◆ **What to work on**
Use the entries below and reproduce exactly the lines from the one containing "You are a computer-use agent. Viewport: 239px" down to the one containing "Given: Go to the Teams tab", both of them included.

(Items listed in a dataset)
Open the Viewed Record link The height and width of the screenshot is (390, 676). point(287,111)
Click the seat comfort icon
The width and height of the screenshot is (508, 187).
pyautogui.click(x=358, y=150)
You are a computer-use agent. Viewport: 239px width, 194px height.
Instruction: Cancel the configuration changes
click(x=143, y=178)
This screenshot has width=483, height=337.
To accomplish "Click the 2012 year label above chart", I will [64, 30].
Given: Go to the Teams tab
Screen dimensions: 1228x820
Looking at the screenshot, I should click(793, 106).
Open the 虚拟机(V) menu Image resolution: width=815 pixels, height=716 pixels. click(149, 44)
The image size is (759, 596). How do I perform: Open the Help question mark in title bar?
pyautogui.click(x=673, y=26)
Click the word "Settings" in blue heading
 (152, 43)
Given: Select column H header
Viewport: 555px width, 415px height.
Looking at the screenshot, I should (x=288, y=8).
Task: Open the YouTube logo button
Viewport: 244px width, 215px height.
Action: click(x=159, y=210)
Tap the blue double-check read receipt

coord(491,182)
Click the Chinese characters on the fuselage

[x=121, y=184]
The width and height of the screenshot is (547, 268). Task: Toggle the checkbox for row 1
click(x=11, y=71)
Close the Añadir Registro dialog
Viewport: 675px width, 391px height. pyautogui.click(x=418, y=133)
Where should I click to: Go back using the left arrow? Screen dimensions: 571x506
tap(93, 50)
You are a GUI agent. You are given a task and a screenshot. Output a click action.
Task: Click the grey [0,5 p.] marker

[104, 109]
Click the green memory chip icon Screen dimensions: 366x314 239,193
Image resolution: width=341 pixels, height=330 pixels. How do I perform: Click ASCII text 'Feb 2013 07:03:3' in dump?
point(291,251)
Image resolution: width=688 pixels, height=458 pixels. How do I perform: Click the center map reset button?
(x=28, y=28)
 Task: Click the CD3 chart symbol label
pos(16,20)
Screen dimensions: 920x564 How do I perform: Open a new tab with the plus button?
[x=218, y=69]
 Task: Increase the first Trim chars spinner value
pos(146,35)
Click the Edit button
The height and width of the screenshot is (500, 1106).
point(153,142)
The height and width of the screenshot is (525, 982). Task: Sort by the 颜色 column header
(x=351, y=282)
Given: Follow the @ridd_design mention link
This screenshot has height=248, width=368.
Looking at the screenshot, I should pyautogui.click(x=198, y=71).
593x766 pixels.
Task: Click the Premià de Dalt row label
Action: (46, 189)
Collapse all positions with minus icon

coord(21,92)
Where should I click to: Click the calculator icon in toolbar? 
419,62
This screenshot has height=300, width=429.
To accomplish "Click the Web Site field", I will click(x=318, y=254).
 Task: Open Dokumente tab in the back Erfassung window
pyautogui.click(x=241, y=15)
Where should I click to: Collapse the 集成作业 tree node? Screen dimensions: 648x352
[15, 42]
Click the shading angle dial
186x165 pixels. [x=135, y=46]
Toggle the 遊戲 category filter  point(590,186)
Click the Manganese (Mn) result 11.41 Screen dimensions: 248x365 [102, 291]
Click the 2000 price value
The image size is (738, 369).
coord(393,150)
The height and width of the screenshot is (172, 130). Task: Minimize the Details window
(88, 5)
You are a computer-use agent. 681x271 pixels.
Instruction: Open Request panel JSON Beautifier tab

◆ **Answer to this exercise**
You are a computer-use agent. Viewport: 239px width, 194px height.
Instruction: Cancel the configuration changes
click(x=143, y=178)
This screenshot has width=483, height=337.
To accomplish "Click the 2012 year label above chart", I will [64, 30].
Given: Go to the Teams tab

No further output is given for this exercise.